Whenever I think of that episode, it just warms my heart.
You’ve surely seen episodes which have warmed your heart. Maybe it was a church leader who fell and came back home. Maybe it was someone who regularly participated publicly in the worship. Maybe it was one of your children or your spouse or maybe it was even you.
Right now in the history of this congregation, we have an opportunity to see many wanderers come home. There are many of our brothers and sisters who are not as faithful as they should be. I debated as to whether or not I should say that, but it’s no secret—you can open your eyes and see who is and who isn’t here.
And, not only do we have the opportunity as a congregation to see folks come home, but you have the opportunity to help them come home. James 5:19-20. James spoke of the importance of bringing wanderers home—bringing a wanderer home saves his soul from death.
Divine judgment is more severe upon those who wander from the truth than those who have never come to Jesus.

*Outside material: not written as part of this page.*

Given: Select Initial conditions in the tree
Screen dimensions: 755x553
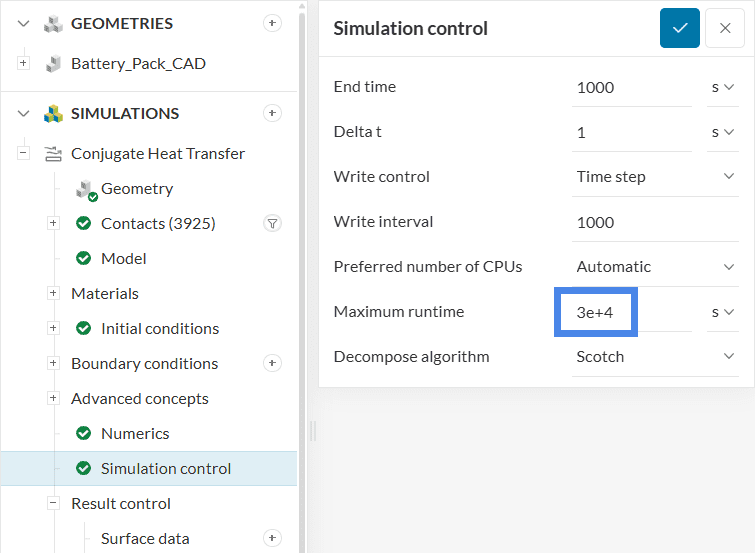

- “And that servant who knew his master’s will but did not get ready or act according to his will, will receive a severe beating” (Lk 12:47).
- 2 Peter 2:20-22.
We don’t want to see our brothers and sisters be lost! So, next Wednesday, we’re going to start something of a visitation program. We will pass out visitation cards for those who want them. We’ll ask you to make contact with those brothers or sisters—a visit, a phone call, or a note. This is such an important work. We’ll ask you to participate and to pray for it.